Остаток самогона допили сразу же, как только вернулись. Самогон не брал, может врал Ильич, что  самогон крепкий, даже горит? А вот чужая беда разгоралась где-то рядом и тяжёлой глыбой давила на сердце, по крайней мере, на Серёгино. Зачем и ради чего было совершено это бессмысленное злодеяние? Никто из людей, причастных к этому, не мог бы дать вразумительный ответ. А может быть, они и вовсе не люди? Значит, нелюди?
     Когда вокруг горящего дома загалдели, засуетились люди, выбежал тушить пожар и Толяша. Серёга, затерявшись в толпе, поспешил к своему дому. Заметив Петра, Толяша, как ни в чём не бывало, подошёл к нему:
-Вот, говорил же тебе, что дом обмыть надо, не захотел, меня обидел. Может быть, дом бы целый остался…
  Толяша качнулся, изображая из себя пьяного, но на Петра смотрели абсолютно трезвые глаза:
-Ты? - в страшной догадке задохнулся Пётр.
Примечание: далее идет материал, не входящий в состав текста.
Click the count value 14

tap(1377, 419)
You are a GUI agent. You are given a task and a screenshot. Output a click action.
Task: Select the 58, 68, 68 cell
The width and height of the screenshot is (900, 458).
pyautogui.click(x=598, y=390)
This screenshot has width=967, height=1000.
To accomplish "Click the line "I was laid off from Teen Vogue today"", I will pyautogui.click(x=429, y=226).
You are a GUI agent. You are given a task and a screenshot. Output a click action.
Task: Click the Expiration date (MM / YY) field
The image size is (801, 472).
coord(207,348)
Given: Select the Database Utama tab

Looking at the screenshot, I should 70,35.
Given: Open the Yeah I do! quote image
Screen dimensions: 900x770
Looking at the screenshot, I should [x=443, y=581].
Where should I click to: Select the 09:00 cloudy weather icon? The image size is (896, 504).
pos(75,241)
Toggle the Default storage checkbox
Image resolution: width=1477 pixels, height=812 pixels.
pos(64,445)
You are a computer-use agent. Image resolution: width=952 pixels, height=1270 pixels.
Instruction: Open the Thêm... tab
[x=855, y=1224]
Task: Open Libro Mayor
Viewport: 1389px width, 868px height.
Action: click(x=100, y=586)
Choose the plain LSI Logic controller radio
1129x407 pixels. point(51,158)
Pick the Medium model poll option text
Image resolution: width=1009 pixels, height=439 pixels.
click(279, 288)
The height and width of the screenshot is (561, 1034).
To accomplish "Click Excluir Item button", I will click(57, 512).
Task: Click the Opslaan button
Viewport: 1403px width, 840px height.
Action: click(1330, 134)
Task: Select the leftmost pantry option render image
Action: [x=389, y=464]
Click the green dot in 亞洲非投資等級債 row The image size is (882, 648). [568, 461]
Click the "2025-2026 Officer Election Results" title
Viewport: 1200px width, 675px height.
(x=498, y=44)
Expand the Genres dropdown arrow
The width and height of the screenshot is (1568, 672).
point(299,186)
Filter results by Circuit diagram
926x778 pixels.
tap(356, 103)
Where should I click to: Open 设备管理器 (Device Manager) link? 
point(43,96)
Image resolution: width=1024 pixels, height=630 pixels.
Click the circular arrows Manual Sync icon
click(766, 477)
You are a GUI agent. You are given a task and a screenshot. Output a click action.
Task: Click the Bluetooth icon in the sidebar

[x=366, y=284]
Он занёс над головой Толяши свой крепкий кулак, но тут же опустил его:
- Ладно, пусть Бог с тобой судится за меня, Его суд справедливее моего будет.  И, страшнее.
     Этой же зимой замёрз возле собственного дома Серёга. Соседи шептались, что Зойка не впустила в дом, пришедшего «на рогах» муженька, а он был так пьян, что не смог найти себе иной ночлег. Да в такие-то морозы, где можно спастись, кроме тёплой хаты? Зойка на похоронах плакала, говорила, что у Серёги не хватило сил дойти до собственной двери. Кто знает? Может, оно  так и было.
    Ненадолго пережил Серёгу его закадычный друг Толяша. В мае месяце, когда всё вокруг цвело и славило Бога, на самом краю улицы загорелась избёнка, пока собрались люди, она уже догорала, превращаясь в бесформенную груду углей. Перед собравшимися сельчанами стоял один вопрос: «Был ли кто в сгоревшей избе?»  Ответить на него смогли позже, когда из-под кучи пепла извлекли обгоревшие человеческие кости. Да, страшно закончил свои дни безобидный алкаш Толяша. Бабы  судачили  меж собой: может Толяша уснул, не потушив папиросу? В мае печки уже не топят, но бутылка с керосином могла остаться возле печи, будто ожидая своего часа. Опрокинутая бутылка да не погашенная папироса - вот и пожар! Может быть, это предположение и верно, и всё было именно так. А может, и нет. Кто тому свидетель? Кучку обгоревших костей сложили в деревянный ящик и закопали рядом с могилой матери. На этом род Силиных прекратил своё существование.
Погорельцам, Петру и его семье в посёлке выделили для жилья старый прогнивший барак.
Раньше в нём жили доярки, но когда фермы не стало, люди перебрались в посёлок, а невостребованное жильё было заброшено. Всё лето со стороны опустевшей фермы доносился дружный стук молотков. Если случалось кому-то несведущему спросить, о причине стука, ему охотно объясняли: «Дятел жильё строит». А затем, обязательно, рассказывалась история  Толяши. Почему? Что связывало этих совсем не похожих людей Петра и Толяшу в памяти сельчан? Может, предупреждение: как можно и как нельзя жить на этой земле?